1. Calculating the radius (r): The radius in polar coordinates can be calculated using the formula:
r = √(x² + y²)
Substituting the values:
r = √(9² + 75²) = √(81 + 5625) = √5706 ≈ 75.5
2. Calculating the angle (θ): The angle can be determined using the arctangent function:
θ = arctan(y/x)
Now substituting our values:
θ = arctan(75/9) ≈ 82.87 degrees
3. Finding all polar coordinates: In polar coordinates, you can describe a point using the radius and angle.
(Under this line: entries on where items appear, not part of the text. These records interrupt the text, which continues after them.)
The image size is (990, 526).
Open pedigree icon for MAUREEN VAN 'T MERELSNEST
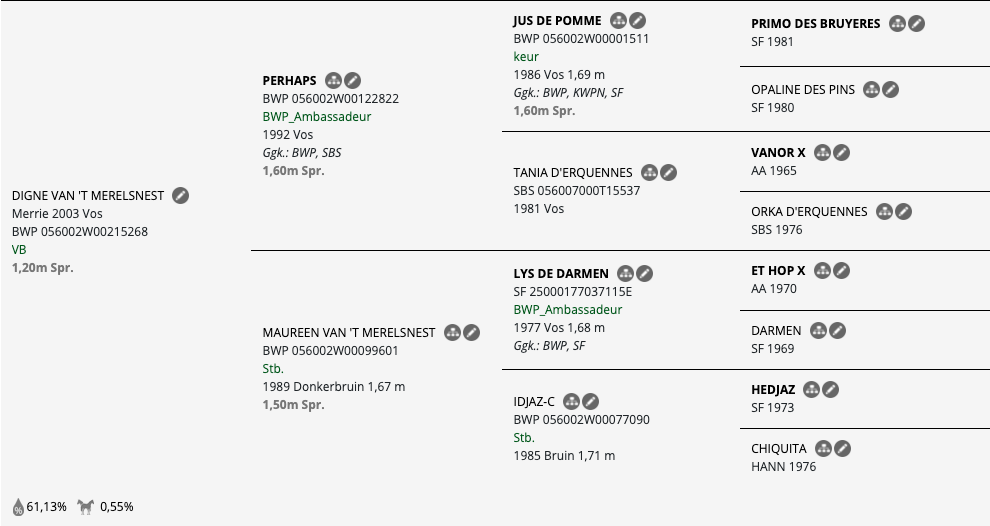[x=453, y=332]
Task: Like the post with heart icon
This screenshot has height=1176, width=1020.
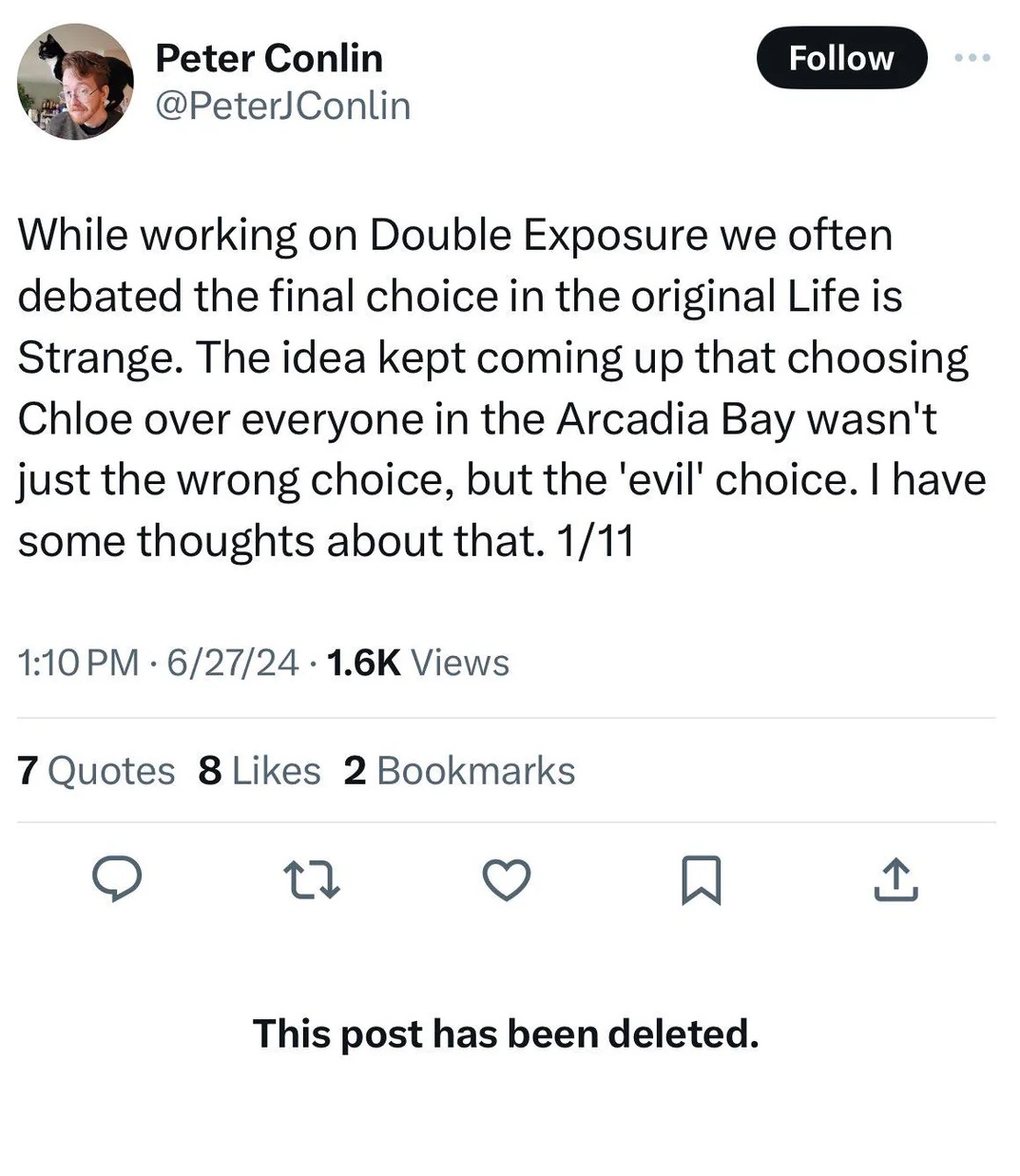Action: pos(507,879)
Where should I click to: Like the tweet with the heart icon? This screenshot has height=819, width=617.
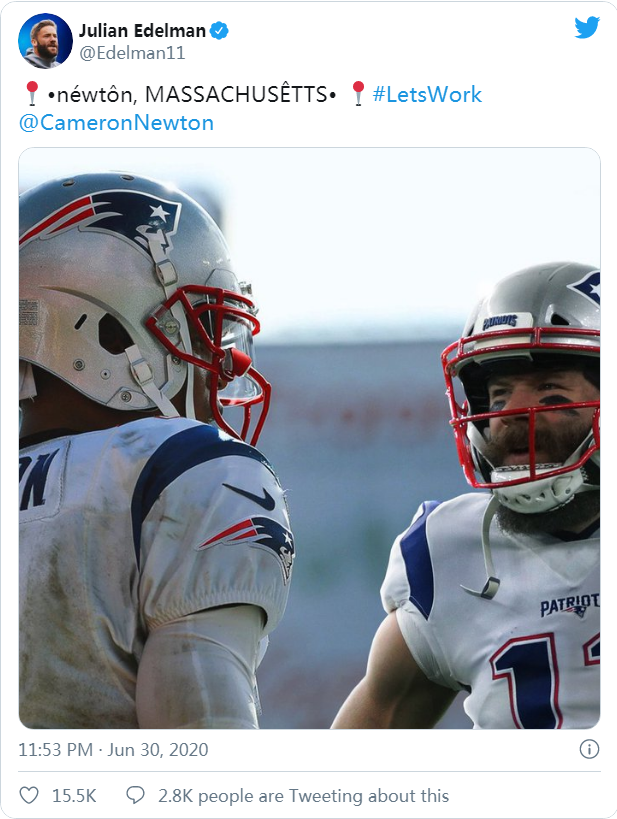click(29, 795)
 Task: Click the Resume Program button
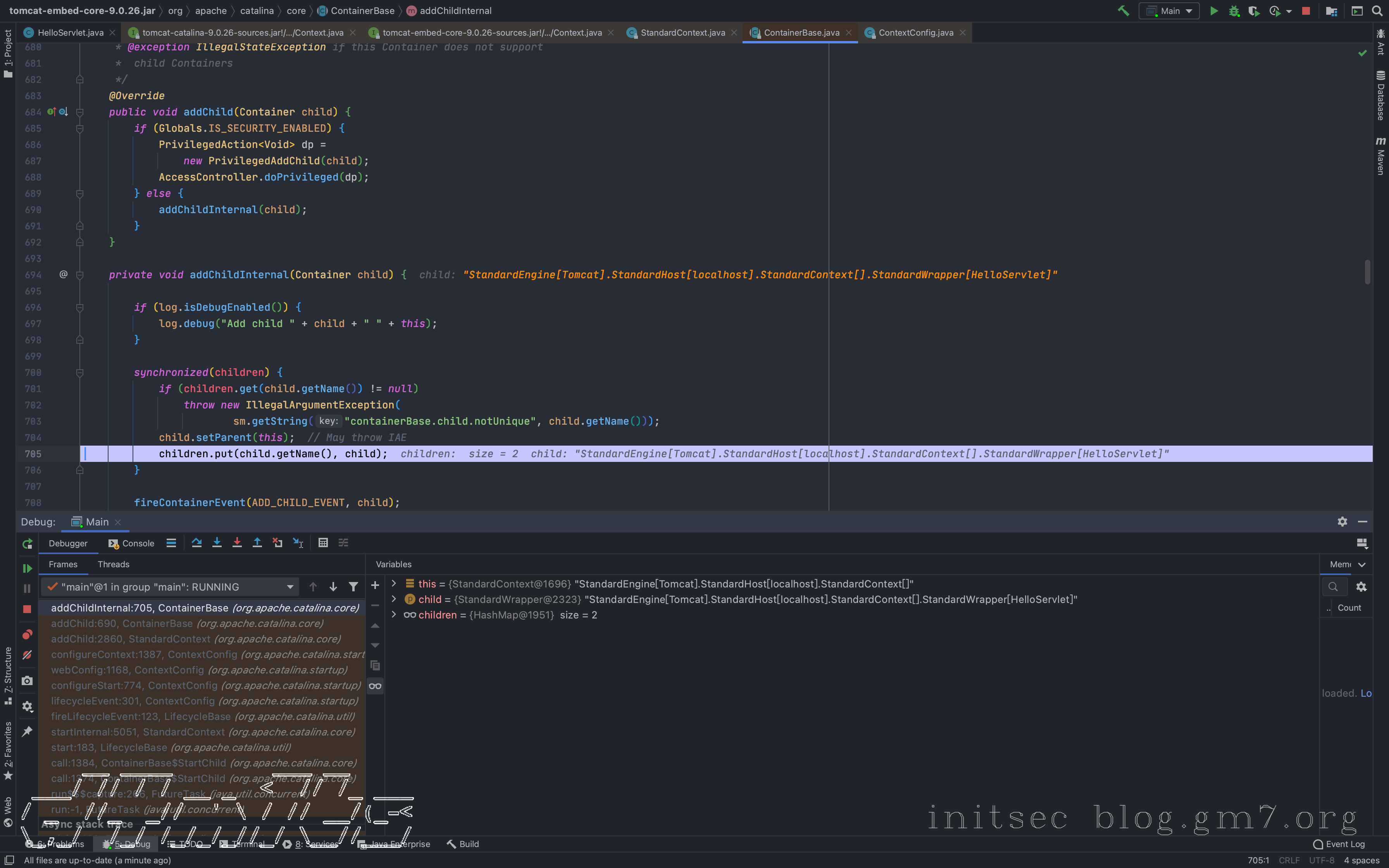click(x=27, y=568)
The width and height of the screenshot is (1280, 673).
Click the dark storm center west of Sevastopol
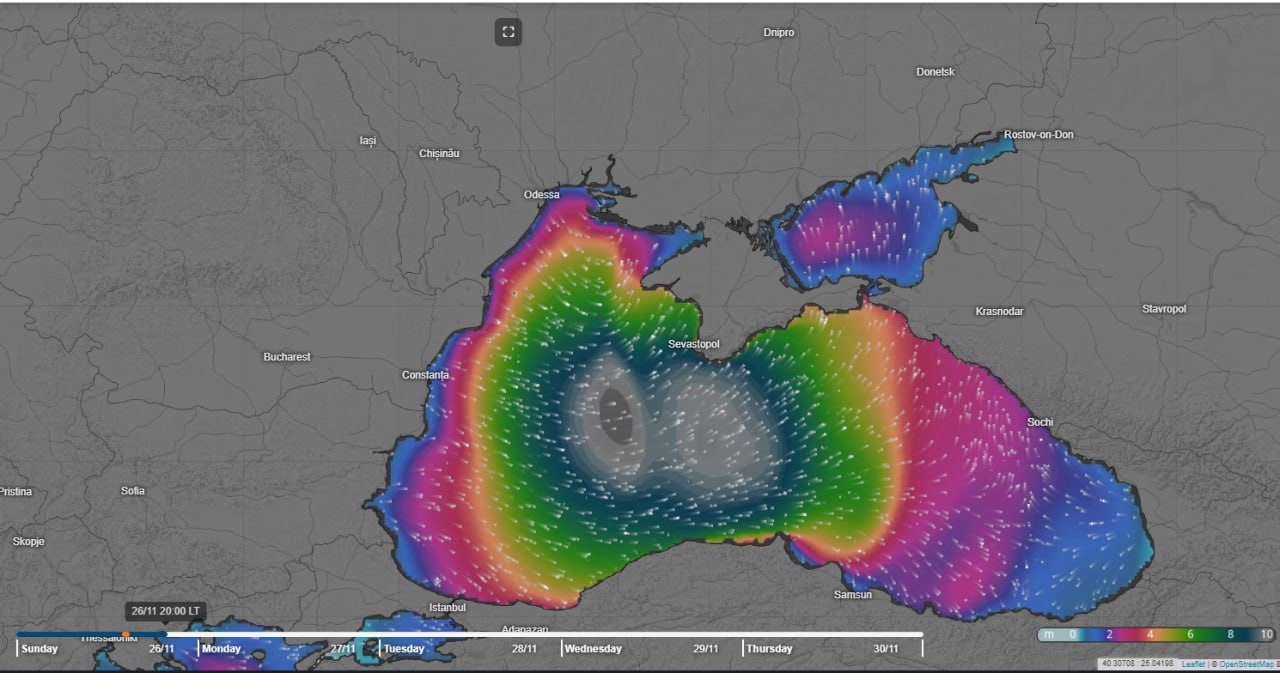click(x=616, y=416)
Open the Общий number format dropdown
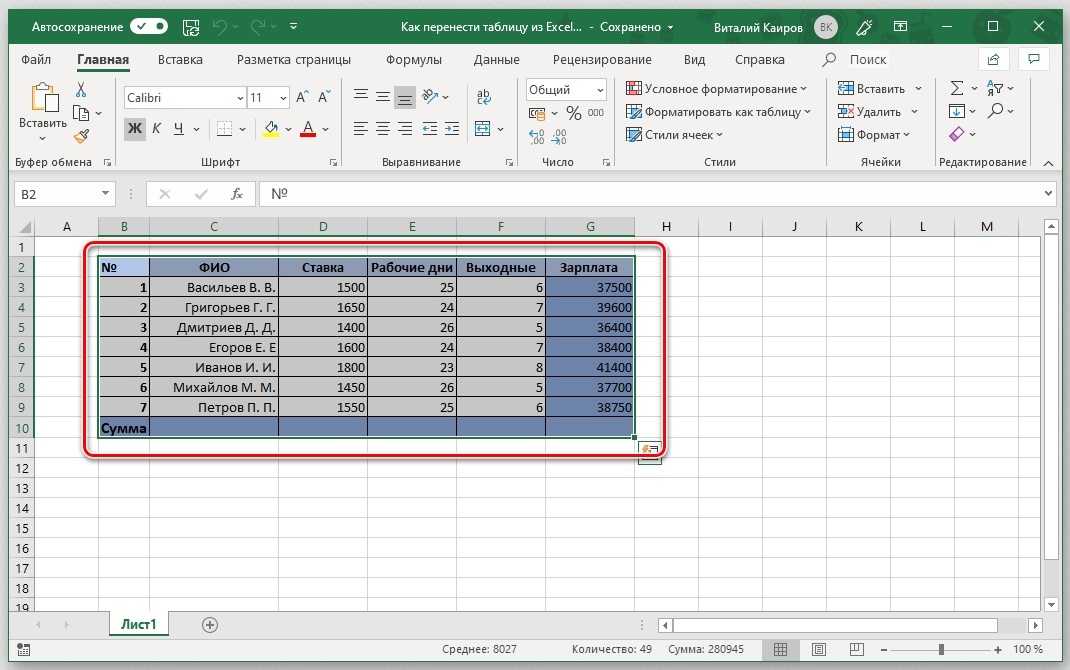This screenshot has height=670, width=1070. [566, 90]
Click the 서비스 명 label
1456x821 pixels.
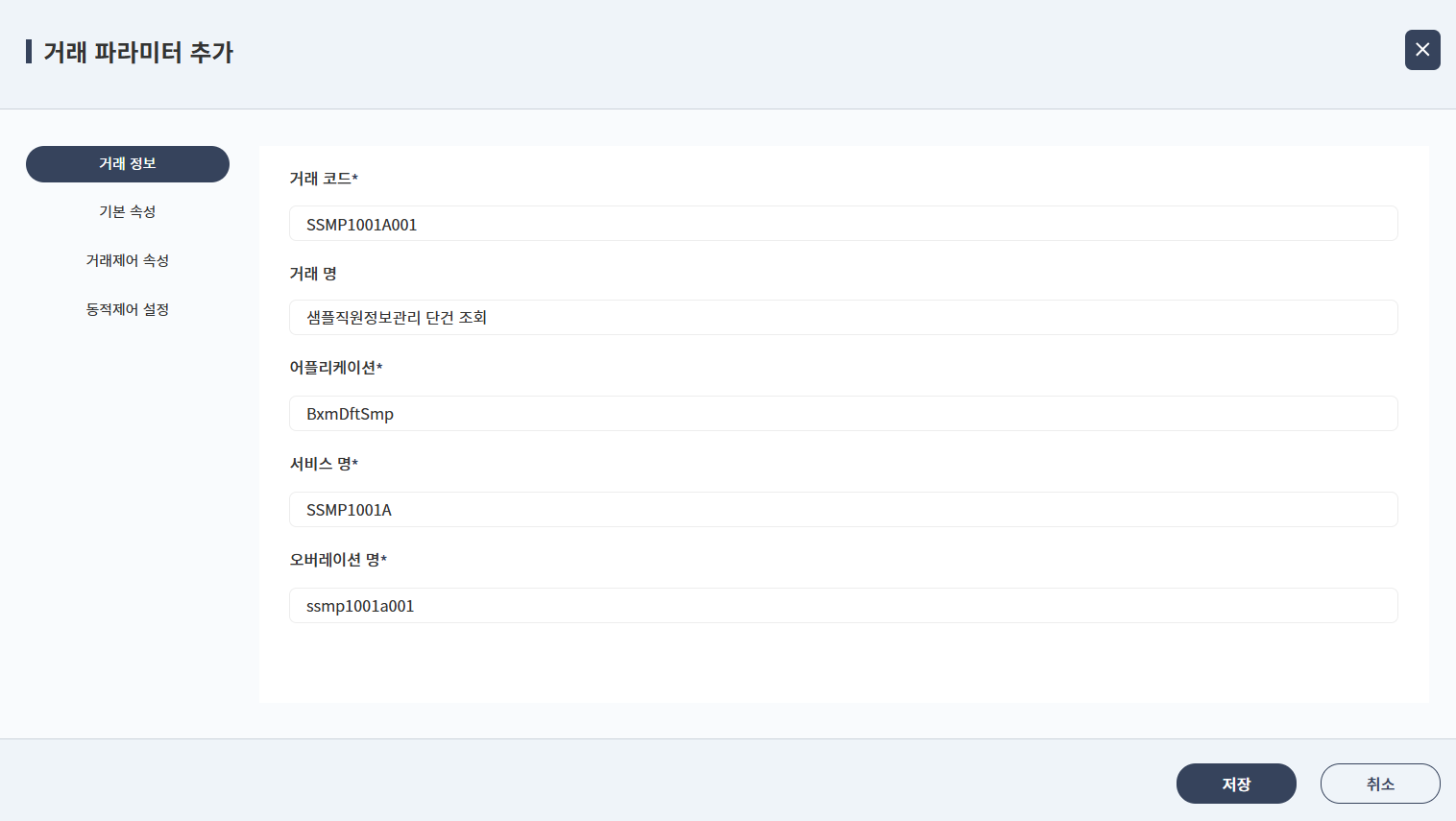coord(320,464)
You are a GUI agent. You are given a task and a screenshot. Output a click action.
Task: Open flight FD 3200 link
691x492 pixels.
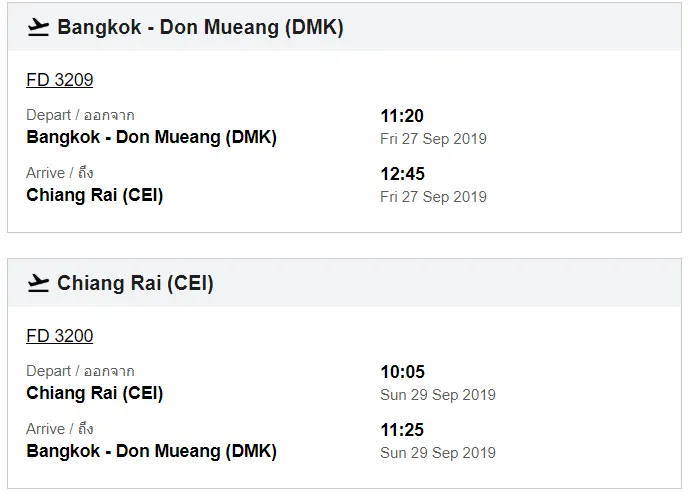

However, since angles can be represented in multiple ways, we can express the angle in different forms:
- Basic form: (r, θ) = (75.5, 82.87 degrees)
- Adding full rotations: (r, θ + 360n), where n is any integer. For example, (75.5, 82.87 + 360*1) = (75.5, 442.87 degrees)
- Negative radius: In polar coordinates, a negative r indicates a direction opposite to θ. Thus, we can also express this as (-r, θ + 180 degrees). For instance, (-75.5, 82.87 + 180) = (-75.5, 262.87 degrees)
4. Summary: Therefore, the polar coordinates of the point P(9, 75) include:
- (75.5, 82.87 degrees)
- (75.5, 442.87 degrees)
- (-75.5, 262.87 degrees)
Each of these coordinates represents the same point in polar form, showcasing the beauty and flexibility of polar coordinates.